Explosive experts have been at work in Kherson region since Ukrainian forces retook the regional capital, also named Kherson, and a number of settlements in mid-November.
11:50pm, December 24: Ukraine’s Zelensky delivers a defiant Christmas message
Ukrainians will create their own Christmas miracle by showing they remain unbowed despite Russian attacks that have plunged millions into darkness, President Volodymyr Zelensky has said in a defiant message.
Speaking 10 months to the day since Russia launched a war that has killed tens of thousands and displaced millions more, Zelensky said that while freedom came at a high price, slavery would cost even more.
“We endured at the beginning of the war – we withstood attacks, threats, nuclear blackmail, terror, missile strikes. We will endure this winter because we know what we are fighting for,” he said.
Zelensky made his remarks in a video address to Ukrainians who celebrate Christmas in December. Most Ukrainians are Orthodox Christians and mark the occasion in early January.
“Even in complete darkness, we will find each other to hug each other tightly. And if there is no heat, we will embrace each other for a long time to warm each other,” he said.
“We will smile and be happy, as always. There is one difference – we will not wait for a miracle, since we are creating it ourselves.”
7:35pm: Death toll rises from shelling of Kherson
Russian shells pummeled the southern Ukrainian city of Kherson on Saturday, killing at least 10 people and injuring 55 in the city that Moscow’s troops were forced to abandon last month.
Ukrainian President Volodymyr Zelensky, just back from his quick trip to Washington, posted photos of the wreckage on his social media accounts. He noted the destruction came as Ukrainians were beginning Christmas celebrations that for many Orthodox Christians will culminate in the traditional celebration on January 7.

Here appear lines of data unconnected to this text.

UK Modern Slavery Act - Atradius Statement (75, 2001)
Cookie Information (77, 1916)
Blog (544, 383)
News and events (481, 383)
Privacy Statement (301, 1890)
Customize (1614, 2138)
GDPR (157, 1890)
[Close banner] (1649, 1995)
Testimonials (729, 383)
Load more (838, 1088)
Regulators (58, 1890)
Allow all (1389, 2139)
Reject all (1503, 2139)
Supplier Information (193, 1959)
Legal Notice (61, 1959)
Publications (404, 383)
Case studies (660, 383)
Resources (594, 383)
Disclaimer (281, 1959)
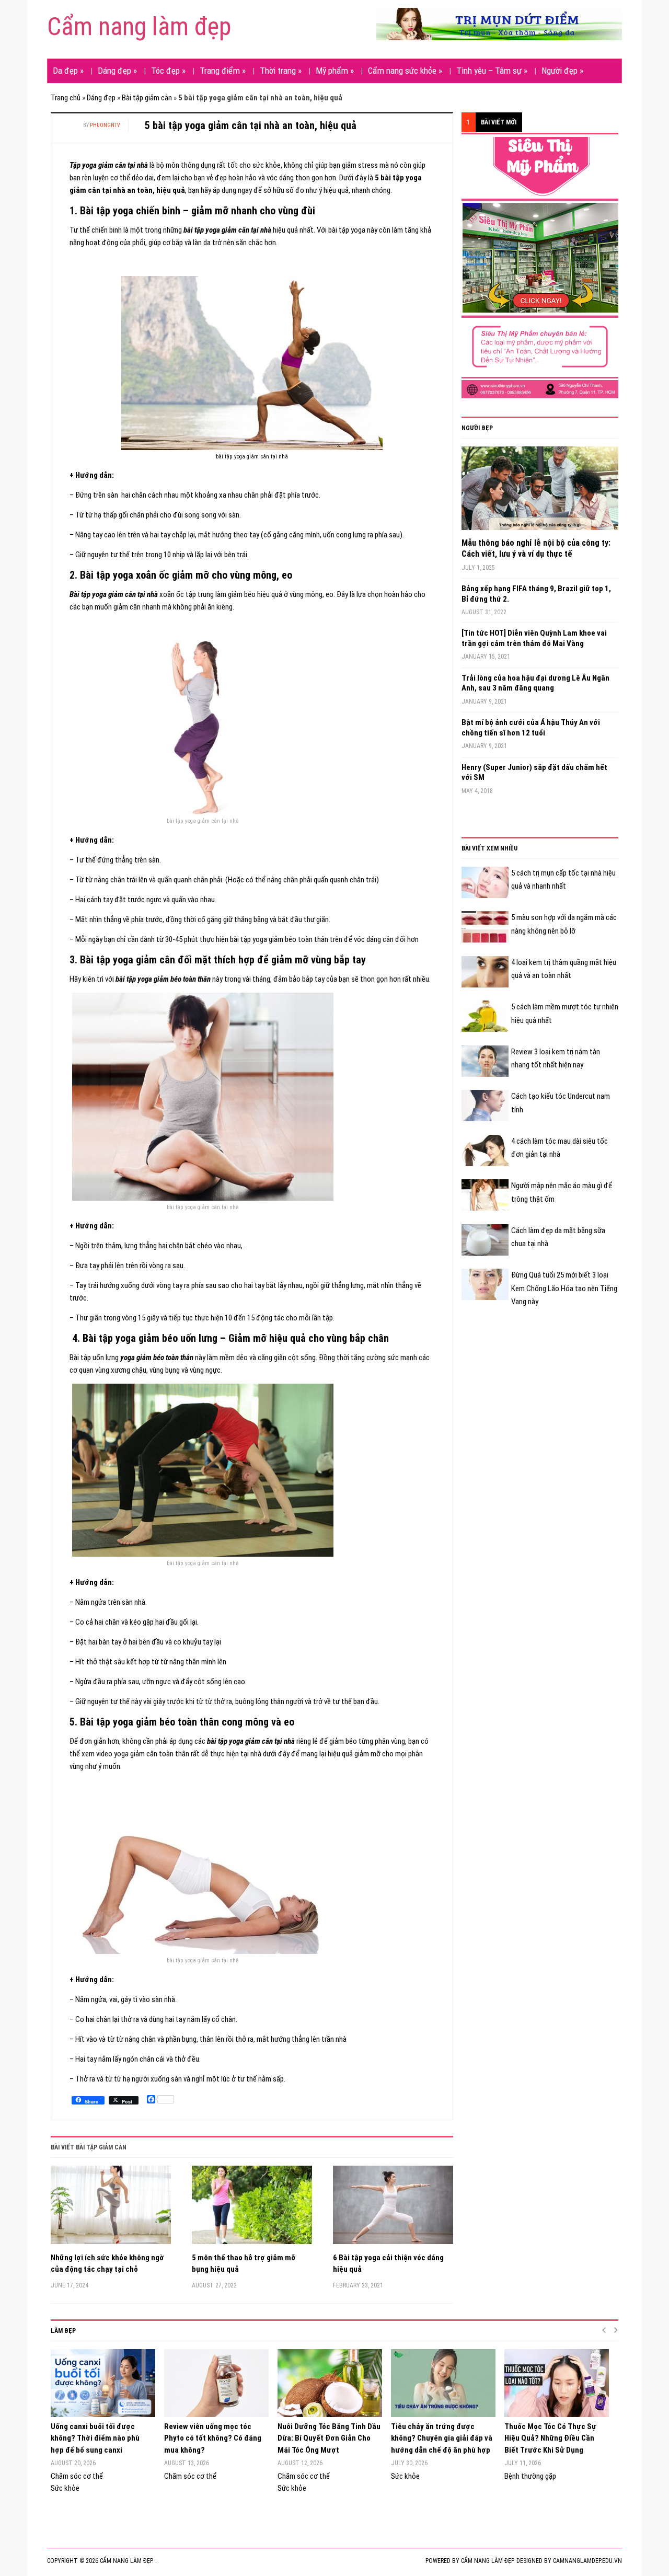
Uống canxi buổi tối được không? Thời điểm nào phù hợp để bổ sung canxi (95, 2438)
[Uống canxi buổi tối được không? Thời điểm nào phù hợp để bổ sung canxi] (102, 2383)
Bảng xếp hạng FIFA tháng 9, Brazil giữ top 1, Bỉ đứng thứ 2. (536, 594)
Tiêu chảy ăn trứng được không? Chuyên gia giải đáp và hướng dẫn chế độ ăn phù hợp (441, 2438)
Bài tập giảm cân (147, 97)
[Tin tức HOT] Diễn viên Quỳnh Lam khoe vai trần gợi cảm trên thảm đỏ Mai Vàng (534, 638)
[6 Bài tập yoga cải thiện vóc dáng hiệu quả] (393, 2209)
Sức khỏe (65, 2488)
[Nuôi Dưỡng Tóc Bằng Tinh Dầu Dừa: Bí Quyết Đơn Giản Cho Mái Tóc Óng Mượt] (329, 2383)
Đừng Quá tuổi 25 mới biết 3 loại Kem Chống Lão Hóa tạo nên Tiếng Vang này (564, 1288)
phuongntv (105, 125)
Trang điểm (223, 70)
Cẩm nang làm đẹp (139, 26)
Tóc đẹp (168, 70)
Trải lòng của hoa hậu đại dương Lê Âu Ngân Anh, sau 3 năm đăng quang (535, 683)
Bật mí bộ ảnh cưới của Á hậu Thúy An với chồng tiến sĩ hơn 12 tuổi (531, 728)
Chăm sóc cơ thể (77, 2476)
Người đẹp (562, 70)
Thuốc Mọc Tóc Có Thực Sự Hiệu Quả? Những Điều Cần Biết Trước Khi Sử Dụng (550, 2438)
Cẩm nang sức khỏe (405, 70)
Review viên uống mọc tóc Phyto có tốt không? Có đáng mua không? (212, 2438)
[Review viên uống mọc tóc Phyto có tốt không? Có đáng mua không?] (215, 2383)
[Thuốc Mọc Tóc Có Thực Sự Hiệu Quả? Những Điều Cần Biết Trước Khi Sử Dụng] (555, 2383)
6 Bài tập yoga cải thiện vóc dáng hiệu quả (388, 2263)
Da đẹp (68, 70)
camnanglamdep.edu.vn (587, 2560)
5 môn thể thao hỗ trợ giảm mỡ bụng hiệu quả (244, 2263)
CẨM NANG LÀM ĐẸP (487, 2560)
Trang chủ (65, 97)
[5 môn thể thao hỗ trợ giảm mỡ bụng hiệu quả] (252, 2209)
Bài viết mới (498, 122)
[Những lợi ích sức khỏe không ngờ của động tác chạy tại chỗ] (111, 2209)
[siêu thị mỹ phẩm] (540, 267)
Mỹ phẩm (335, 70)
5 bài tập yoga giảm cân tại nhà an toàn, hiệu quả (250, 125)
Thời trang (281, 70)
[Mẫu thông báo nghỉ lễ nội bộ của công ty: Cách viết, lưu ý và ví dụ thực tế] (540, 492)
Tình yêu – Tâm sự (491, 70)
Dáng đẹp (117, 70)
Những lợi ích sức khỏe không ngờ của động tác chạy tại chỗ (107, 2263)
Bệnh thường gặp (530, 2476)
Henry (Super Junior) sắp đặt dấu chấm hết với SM (534, 773)
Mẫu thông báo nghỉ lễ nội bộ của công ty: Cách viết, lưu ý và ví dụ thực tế (536, 548)
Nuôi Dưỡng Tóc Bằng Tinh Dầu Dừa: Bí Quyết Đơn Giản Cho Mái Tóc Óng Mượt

“This is not sensitive content – it’s the real life of Kherson,” Zelensky tweeted. The images showed cars on fire, bodies on the street and building windows blown out.
Yaroslav Yanushevych, the governor of the Kherson region, said in televised remarks that the number of people killed in the latest shelling of the city rose from seven to 10. He added that 55 people were wounded, 18 of them in grave condition, including a 6-year-old child.